— DOCUMENT —
Re: Spark Job Hanging on Join

Posted by Mohannad Ali <ma...@gmail.com>.
Hello Everyone,

Thanks a lot for the help. We also managed to solve it but without
resorting to spark 1.6.

The problem we were having was because of a really bad join condition:

ON ((a.col1 = b.col1) or (a.col1 is null and b.col1 is null)) AND ((a.col2
= b.col2) or (a.col2 is null and b.col2 is null))

So what we did was re-work our logic to remove the null checks in the join
condition and the join went lightning fast afterwards :)
On Feb 22, 2016 21:24, "Dave Moyers" <da...@icloud.com> wrote:

> Good article! Thanks for sharing!
>
>
> > On Feb 22, 2016, at 11:10 AM, Davies Liu <da...@databricks.com> wrote:
> >
> > This link may help:
> >
> https://forums.databricks.com/questions/6747/how-do-i-get-a-cartesian-product-of-a-huge-dataset.html
> >
> > Spark 1.6 had improved the CatesianProduct, you should turn of auto
> > broadcast and go with CatesianProduct in 1.6
> >
> > On Mon, Feb 22, 2016 at 1:45 AM, Mohannad Ali <ma...@gmail.com> wrote:
> >> Hello everyone,
> >>
> >> I'm working with Tamara and I wanted to give you guys an update on the
> >> issue:
> >>
> >> 1. Here is the output of .explain():
> >>>
> >>> Project
> >>>
> [sk_customer#0L,customer_id#1L,country#2,email#3,birthdate#4,gender#5,fk_created_at_date#6,age_range#7,first_name#8,last_name#9,inserted_at#10L,updated_at#11L,customer_id#25L
> >>> AS new_customer_id#38L,country#24 AS new_country#39,email#26 AS
> >>> new_email#40,birthdate#29 AS new_birthdate#41,gender#31 AS
> >>> new_gender#42,fk_created_at_date#32 AS
> >>> new_fk_created_at_date#43,age_range#30 AS
> new_age_range#44,first_name#27 AS
> >>> new_first_name#45,last_name#28 AS new_last_name#46]
> >>> BroadcastNestedLoopJoin BuildLeft, LeftOuter, Some((((customer_id#1L =
> >>> customer_id#25L) || (isnull(customer_id#1L) &&
> isnull(customer_id#25L))) &&
> >>> ((country#2 = country#24) || (isnull(country#2) &&
> isnull(country#24)))))
> >>>  Scan
> >>>
> PhysicalRDD[country#24,customer_id#25L,email#26,first_name#27,last_name#28,birthdate#29,age_range#30,gender#31,fk_created_at_date#32]
> >>>  Scan
> >>>
> ParquetRelation[hdfs:///databases/dimensions/customer_dimension][sk_customer#0L,customer_id#1L,country#2,email#3,birthdate#4,gender#5,fk_created_at_date#6,age_range#7,first_name#8,last_name#9,inserted_at#10L,updated_at#11L]
> >>
> >>
> >> 2. Setting spark.sql.autoBroadcastJoinThreshold=-1 didn't make a
> difference.

— MATERIAL PROVIDED —
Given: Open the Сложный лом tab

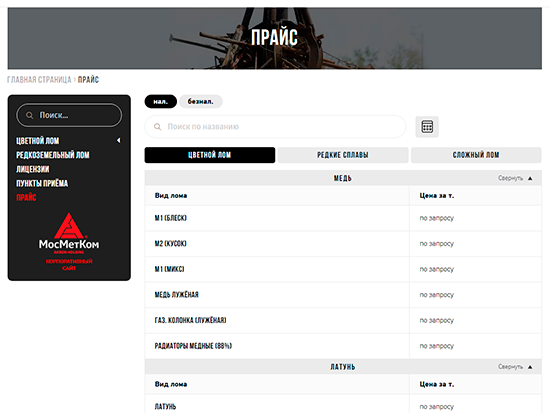Looking at the screenshot, I should coord(476,155).
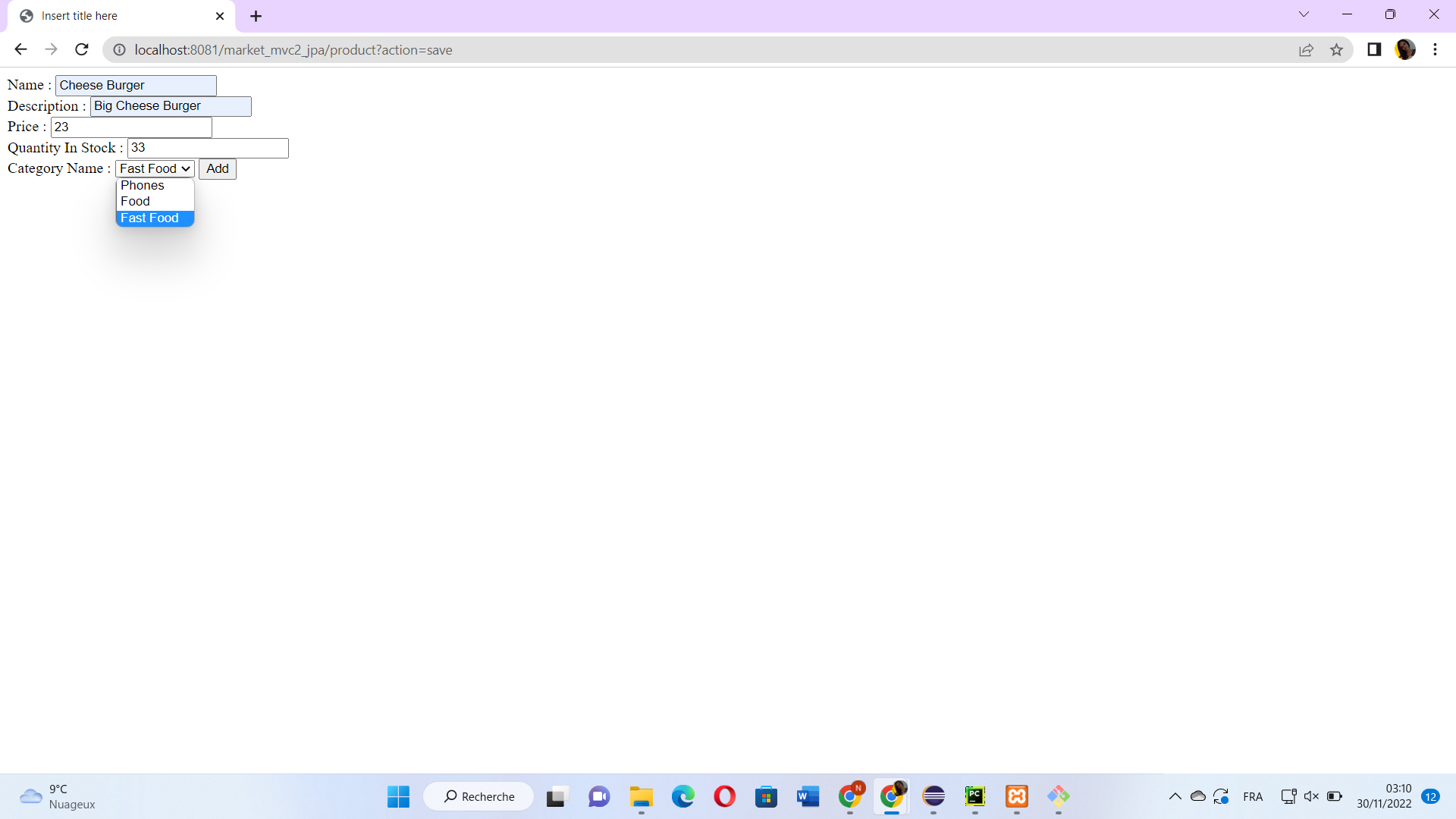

— TASK LIST —
a - Reproduce the passage of the forum thread on the hanging Spark join starting with "Thanks a lot" and going on through "b.col2 is null))".
b - Write what comes next in the forum thread on the hanging Spark join, picking up after its final line.
The data is separate material and has no connection to the forum thread on the hanging Spark join.

— ANSWERS GIVEN —
a -
Thanks a lot for the help. We also managed to solve it but without
resorting to spark 1.6.

The problem we were having was because of a really bad join condition:

ON ((a.col1 = b.col1) or (a.col1 is null and b.col1 is null)) AND ((a.col2
= b.col2) or (a.col2 is null and b.col2 is null))

b -
> >> It still hangs indefinitely.
> >> 3. We are using Spark 1.5.2
> >> 4. We tried running this with 4 executors, 9 executors, and even in
> local
> >> mode with master set to "local[4]". The issue still persists in all
> cases.
> >> 5. Even without trying to cache any of the dataframes this issue still
> >> happens,.
> >> 6. We have about 200 partitions.
> >>
> >> Any help would be appreciated!
> >>
> >> Best Regards,
> >> Mo
> >>
> >> On Sun, Feb 21, 2016 at 8:39 PM, Gourav Sengupta <
> gourav.sengupta@gmail.com>
> >> wrote:
> >>>
> >>> Sorry,
> >>>
> >>> please include the following questions to the list above:
> >>>
> >>> the SPARK version?
> >>> whether you are using RDD or DataFrames?
> >>> is the code run locally or in SPARK Cluster mode or in AWS EMR?
> >>>
> >>>
> >>> Regards,
> >>> Gourav Sengupta
> >>>
> >>> On Sun, Feb 21, 2016 at 7:37 PM, Gourav Sengupta
> >>> <go...@gmail.com> wrote:
> >>>>
> >>>> Hi Tamara,
> >>>>
> >>>> few basic questions first.
> >>>>
> >>>> How many executors are you using?
> >>>> Is the data getting all cached into the same executor?
> >>>> How many partitions do you have of the data?
> >>>> How many fields are you trying to use in the join?
> >>>>
> >>>> If you need any help in finding answer to these questions please let
> me
> >>>> know. From what I reckon joins like yours should not take more than a
> few
> >>>> milliseconds.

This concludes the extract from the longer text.